**DATA PROVIDED**.
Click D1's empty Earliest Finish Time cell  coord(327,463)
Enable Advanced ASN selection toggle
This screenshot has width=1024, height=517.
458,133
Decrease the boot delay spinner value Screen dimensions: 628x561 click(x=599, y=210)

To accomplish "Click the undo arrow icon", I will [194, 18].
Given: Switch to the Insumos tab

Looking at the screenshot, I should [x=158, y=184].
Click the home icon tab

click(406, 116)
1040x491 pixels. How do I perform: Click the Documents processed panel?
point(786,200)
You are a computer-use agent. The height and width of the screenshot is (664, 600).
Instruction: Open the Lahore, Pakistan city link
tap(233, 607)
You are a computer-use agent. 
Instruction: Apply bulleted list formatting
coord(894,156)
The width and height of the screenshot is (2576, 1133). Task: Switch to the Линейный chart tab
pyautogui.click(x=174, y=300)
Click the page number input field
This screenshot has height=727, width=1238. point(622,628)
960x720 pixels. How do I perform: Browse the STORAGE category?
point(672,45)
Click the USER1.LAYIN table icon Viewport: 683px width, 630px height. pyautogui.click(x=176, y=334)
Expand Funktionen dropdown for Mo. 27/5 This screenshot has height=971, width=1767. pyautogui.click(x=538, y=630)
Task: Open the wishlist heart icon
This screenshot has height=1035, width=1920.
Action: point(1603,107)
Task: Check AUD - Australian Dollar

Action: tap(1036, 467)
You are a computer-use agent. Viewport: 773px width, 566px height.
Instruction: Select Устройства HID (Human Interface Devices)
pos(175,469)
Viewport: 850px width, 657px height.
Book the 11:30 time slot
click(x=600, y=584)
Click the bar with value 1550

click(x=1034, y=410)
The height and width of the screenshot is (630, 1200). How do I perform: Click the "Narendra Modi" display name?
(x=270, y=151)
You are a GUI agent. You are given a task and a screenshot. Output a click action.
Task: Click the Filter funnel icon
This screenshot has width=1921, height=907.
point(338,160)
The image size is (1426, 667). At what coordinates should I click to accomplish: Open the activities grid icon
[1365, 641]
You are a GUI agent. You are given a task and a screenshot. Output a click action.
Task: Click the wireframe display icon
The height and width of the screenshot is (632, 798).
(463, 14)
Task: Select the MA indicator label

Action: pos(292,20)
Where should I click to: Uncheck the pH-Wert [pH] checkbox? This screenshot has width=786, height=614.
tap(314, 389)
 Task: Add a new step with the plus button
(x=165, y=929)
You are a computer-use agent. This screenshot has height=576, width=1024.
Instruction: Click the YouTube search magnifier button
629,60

**TASK TO CARRY OUT**. Return each line of the material above that holds the string "Viewport".

**ANSWER SPACE**.
Click the USER1.LAYIN table icon Viewport: 683px width, 630px height. pyautogui.click(x=176, y=334)
You are a computer-use agent. Viewport: 773px width, 566px height.
Viewport: 850px width, 657px height.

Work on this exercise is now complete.